So hi... Haven't done this in awhile... Guess I'll pick up where people last knew me... The last time I faced the galaxy I was turned into a cyborg, a monster of my former self. I couldn't take it. No more flesh on my skin, no more anything. Just machine. It drove me mad, or so people say. I think it was the raw feeling of it. I didn't like the thought of not being able to control my emotions or thoughts anymore. But that was a long time ago.

I left, into the unknown regions where I meditated and studied the ancient teachings of my ancestor, Revan. I was preparing. Velok told me that I couldn't waste my life a second time, that instead of obsessing over power of the Dark Side, I should instead destroy the Empire for all they had done to me. So I did. I trained my mind and body, prepared it for the future battles to come. But I wouldn't just return and destroy them. It would be stupid.
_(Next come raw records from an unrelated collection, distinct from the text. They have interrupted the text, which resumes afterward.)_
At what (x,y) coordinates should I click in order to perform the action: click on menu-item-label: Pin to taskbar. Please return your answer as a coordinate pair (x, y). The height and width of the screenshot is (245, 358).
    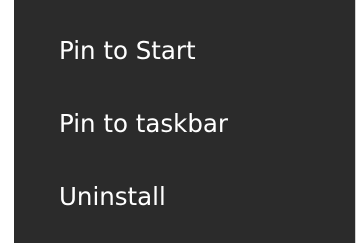
    Looking at the image, I should click on (144, 124).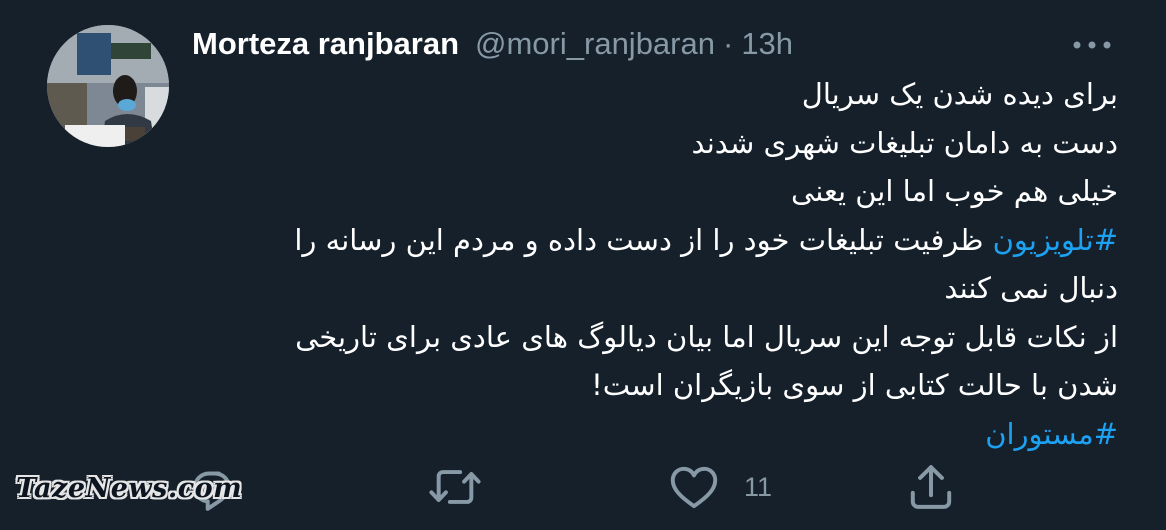 This screenshot has height=530, width=1166. Describe the element at coordinates (854, 385) in the screenshot. I see `tweet-line: شدن با حالت کتابی از سوی بازیگران است!` at that location.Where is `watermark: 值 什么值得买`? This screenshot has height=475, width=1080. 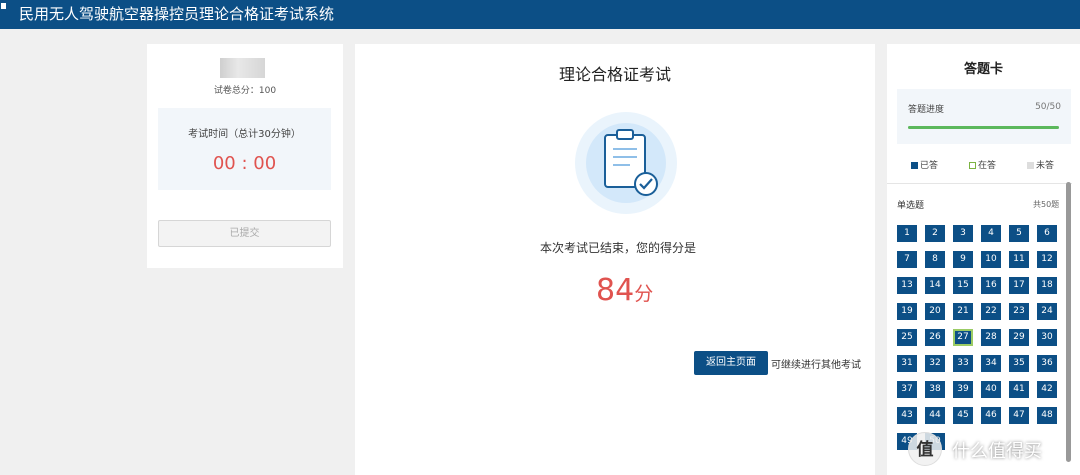
watermark: 值 什么值得买 is located at coordinates (994, 451).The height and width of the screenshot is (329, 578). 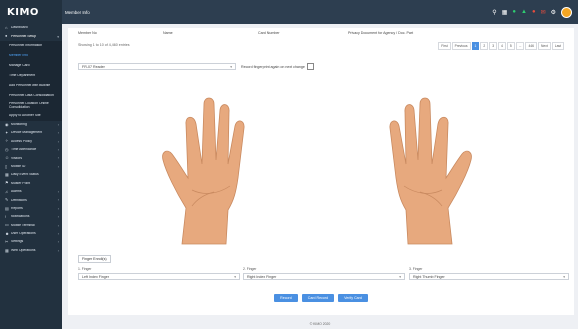 What do you see at coordinates (20, 65) in the screenshot?
I see `sidebar-subitem-label: Manage Card` at bounding box center [20, 65].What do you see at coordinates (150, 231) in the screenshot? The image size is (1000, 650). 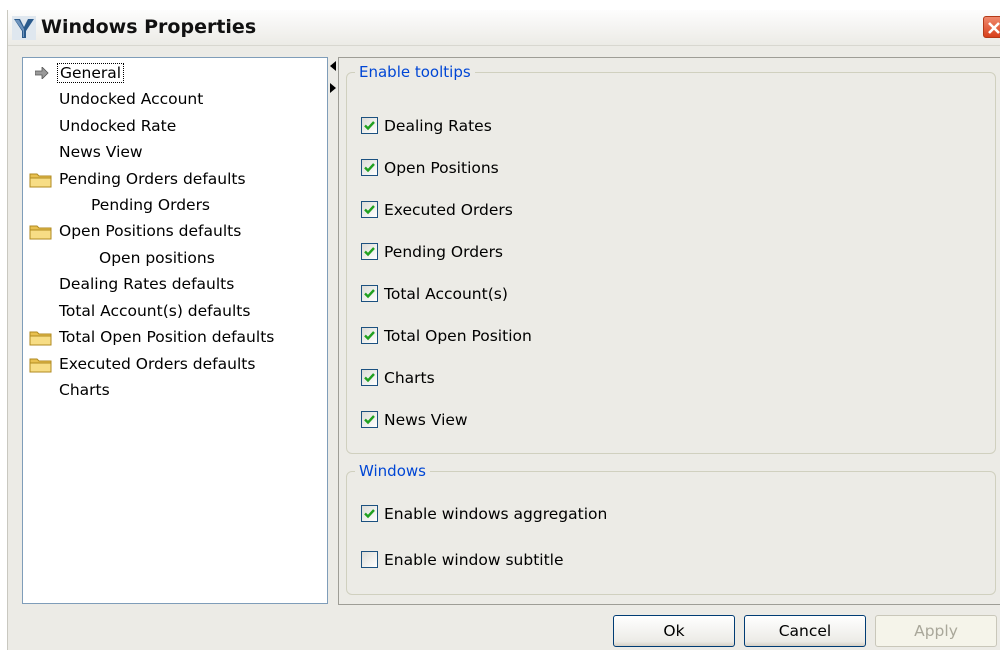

So I waited. Watched as the Sith Empire destroyed itself, with the Republic and Mandalorians helping them along the way. And then, when the time was right, I would reemerge and finish the job. I think I did okay.

But what now? I dedicated so many years, so much of my life to that singular goal, what will I do now? I grow tired of fighting and warring. I seek to rest and live a life of peace. However my ties with the darkness might not let that happen... However dark, I still manage to find some light. No matter how small that light is, I must cherish and protect it. For it is all I have left.